▶ _Extract_:
* * *

Critical analysis: strengths, risks, and where to focus attention​

Strengths​

  • Microsoft’s cadence continues to deliver incremental UX improvements (calendar clock, multi-monitor notification center behavior) while addressing real-world bugs (NDI/OBS stutters). Those quick quality fixes increase daily productivity for power users and content creators. (support.microsoft.com)
  • The availability of 25H2 ISOs to Insiders and the enablement‑package update approach minimize disruption for enterprise deployments and IT imaging workflows. (blogs.windows.com)
  • Cross‑industry validation (Microsoft + Phison + independent labs) defused a panic about mass SSD failures and redirected attention to firmware provenance, which is the right engineering path to investigate device‑level anomalies. (theverge.com)

Risks and downsides​

  • The continued appearance of promotional content (Copilot prompts, Start menu recommendations, full-screen upgrade nudges) erodes trust for some users. While toggles exist, the trend of monetization inside OS surfaces is a persistent user‑experience risk. (windowscentral.com)
  • Third‑party bypass tools like Flyoobe are pragmatic and popular, but they create a support and security burden. Installing Windows without TPM/Secure Boot or enabling unsupported hardware paths increases exposure and can result in future update blocks or functional regressions. (github.com)
  • Extreme debloat scripts such as nano11 produce impressive size reductions but do so by removing updates and security services — a deliberate tradeoff that should be limited to disposable or test environments. Using such images on primary devices is risky. (tomshardware.com)

Open questions / unverifiable areas​

  • Although Phison’s lab testing and Microsoft’s telemetry strongly indicate the Windows updates were not the root cause of the SSD reports, a small number of user‑reported incidents remain unresolved in the wild. Those edge cases deserve continued monitoring; telemetry and vendor logs are the authoritative source, but public incident reporting remains anecdotal. Treat the “bricked SSD” narrative as largely resolved but not fully closed until a final, auditable post‑mortem is published by the vendors involved. (tomshardware.com)

Practical checklist: what enthusiasts, admins, and testers should do this week​

  • Back up critical data before applying monthly cumulative updates or experimenting with new ISO installs.
  • Update SSD firmware using OEM tools and avoid applying engineering or preview firmware unless you are in a lab/test environment. (tomshardware.com)
  • If you run Copilot+ features, verify device vendor driver updates and check the Windows Studio Effects driver notes before enabling external-camera Studio Effects. (blogs.windows.com)
  • Avoid running nano11 or similar extreme debloat images on production devices; confine them to disposable VMs for testing. (tomshardware.com)
  • For organizations: inventory use of VBScript and EdgeHTML-based components now, and begin migration planning to supported technologies (WebView2, modern PWAs). (techcommunity.microsoft.com)
  • Disable Start menu recommendations and other “suggestions” toggles if you prefer a non‑promotional shell experience. (pcworld.com)

Conclusion​

This week reinforced two themes that have defined Windows in recent years: iterative, user-facing UX fixes delivered through monthly updates and Insiders channels, and a lively ecosystem of community tooling and vendor interaction that shapes how users install, optimize, or troubleshoot Windows in practice. Microsoft’s September updates patched practical issues (NDI/OBS, UAC prompts), brought back a small but meaningful calendar clock feature, and seeded 25H2 ISOs to Insiders — while the SSD story and the rise of extreme debloat tools and hardware-bypass utilities underscored the ongoing tension between official platforms and community-led customization.
For anyone managing devices or experimenting with pre-release media, the pragmatic approach remains: update firmware first, test updates in controlled rings, isolate experimental debloats to VMs, and treat third‑party bypass tools as useful but unsupported workarounds that carry real risks. The Windows ecosystem continues to mature — feature by feature and fix by fix — but the responsibility for safe deployment ultimately falls to administrators and informed users.

* * *

▶ _Extracted records_:
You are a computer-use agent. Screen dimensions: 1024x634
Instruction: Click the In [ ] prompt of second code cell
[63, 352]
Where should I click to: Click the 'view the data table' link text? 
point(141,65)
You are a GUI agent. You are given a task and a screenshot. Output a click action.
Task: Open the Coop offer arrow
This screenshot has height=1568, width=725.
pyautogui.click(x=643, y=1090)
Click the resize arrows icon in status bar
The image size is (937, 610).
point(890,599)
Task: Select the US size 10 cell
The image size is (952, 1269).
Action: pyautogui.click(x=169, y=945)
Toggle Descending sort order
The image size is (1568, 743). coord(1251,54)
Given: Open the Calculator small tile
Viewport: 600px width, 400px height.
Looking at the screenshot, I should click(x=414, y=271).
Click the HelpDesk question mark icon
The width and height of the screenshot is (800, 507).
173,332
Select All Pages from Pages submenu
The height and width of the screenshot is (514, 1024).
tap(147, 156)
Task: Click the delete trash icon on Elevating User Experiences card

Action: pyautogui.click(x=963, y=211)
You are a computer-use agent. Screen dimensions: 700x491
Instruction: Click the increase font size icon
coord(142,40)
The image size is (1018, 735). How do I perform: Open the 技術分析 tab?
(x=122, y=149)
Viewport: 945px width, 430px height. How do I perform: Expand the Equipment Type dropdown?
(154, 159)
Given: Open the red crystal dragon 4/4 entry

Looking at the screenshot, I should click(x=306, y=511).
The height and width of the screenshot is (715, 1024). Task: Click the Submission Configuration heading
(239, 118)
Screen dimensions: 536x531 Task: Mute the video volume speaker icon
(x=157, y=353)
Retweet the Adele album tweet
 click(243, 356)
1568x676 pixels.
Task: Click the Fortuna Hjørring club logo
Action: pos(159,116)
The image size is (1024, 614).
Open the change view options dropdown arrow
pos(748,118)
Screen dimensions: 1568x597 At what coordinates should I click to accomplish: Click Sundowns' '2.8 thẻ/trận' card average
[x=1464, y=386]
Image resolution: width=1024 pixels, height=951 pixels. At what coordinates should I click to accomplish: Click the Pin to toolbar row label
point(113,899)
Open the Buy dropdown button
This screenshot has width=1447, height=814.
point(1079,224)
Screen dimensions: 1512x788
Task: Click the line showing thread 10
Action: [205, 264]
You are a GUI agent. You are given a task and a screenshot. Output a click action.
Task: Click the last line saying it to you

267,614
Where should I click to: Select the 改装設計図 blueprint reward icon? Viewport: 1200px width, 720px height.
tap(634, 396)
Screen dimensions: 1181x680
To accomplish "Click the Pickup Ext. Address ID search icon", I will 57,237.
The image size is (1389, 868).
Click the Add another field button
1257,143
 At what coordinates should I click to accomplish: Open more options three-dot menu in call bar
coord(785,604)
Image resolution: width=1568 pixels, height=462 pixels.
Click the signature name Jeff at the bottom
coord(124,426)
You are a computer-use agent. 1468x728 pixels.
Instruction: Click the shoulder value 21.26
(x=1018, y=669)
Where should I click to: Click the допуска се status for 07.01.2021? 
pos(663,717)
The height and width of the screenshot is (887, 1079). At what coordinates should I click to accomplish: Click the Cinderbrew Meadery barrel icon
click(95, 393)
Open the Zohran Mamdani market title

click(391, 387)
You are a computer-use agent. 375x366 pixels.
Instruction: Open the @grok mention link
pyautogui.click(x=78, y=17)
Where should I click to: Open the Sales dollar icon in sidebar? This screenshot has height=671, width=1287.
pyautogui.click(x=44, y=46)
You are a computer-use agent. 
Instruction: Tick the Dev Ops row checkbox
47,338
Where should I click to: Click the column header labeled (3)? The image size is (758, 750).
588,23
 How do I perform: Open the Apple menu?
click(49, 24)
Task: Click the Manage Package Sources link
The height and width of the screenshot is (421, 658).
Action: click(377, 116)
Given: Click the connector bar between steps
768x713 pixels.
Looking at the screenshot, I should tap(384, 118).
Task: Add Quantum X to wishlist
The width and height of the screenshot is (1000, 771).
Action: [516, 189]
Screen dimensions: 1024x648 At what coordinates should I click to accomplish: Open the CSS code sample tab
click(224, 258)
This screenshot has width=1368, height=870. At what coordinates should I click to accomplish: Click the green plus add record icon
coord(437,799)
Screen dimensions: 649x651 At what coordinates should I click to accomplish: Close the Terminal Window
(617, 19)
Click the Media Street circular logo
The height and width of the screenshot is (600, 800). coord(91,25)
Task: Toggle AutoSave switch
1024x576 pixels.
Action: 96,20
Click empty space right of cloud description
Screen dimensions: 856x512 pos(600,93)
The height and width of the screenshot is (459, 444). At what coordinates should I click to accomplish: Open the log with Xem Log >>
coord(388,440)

* * *

▶ _Exercise tasks_:
a - Summarize the Windows analysis in two sentences.
b - From the Windows analysis, extract everything from "Practical checklist: what" down to "for testing. (tomshardware.com)", word for word.

▶ _Responses per task_:
a - Microsoft's September updates delivered incremental UX improvements and bug fixes and seeded 25H2 ISOs to Insiders, while Phison's lab testing and Microsoft's telemetry indicated the Windows updates were not the root cause of the SSD reports, though a few user-reported incidents remain unresolved. Promotional content in the OS, bypass tools like Flyoobe, and extreme debloat scripts like nano11 carry trust, support, and security risks, so users and admins should back up data, update SSD firmware with OEM tools, and confine extreme debloat images to disposable VMs.

b -
Practical checklist: what enthusiasts, admins, and testers should do this week​

  • Back up critical data before applying monthly cumulative updates or experimenting with new ISO installs.
  • Update SSD firmware using OEM tools and avoid applying engineering or preview firmware unless you are in a lab/test environment. (tomshardware.com)
  • If you run Copilot+ features, verify device vendor driver updates and check the Windows Studio Effects driver notes before enabling external-camera Studio Effects. (blogs.windows.com)
  • Avoid running nano11 or similar extreme debloat images on production devices; confine them to disposable VMs for testing. (tomshardware.com)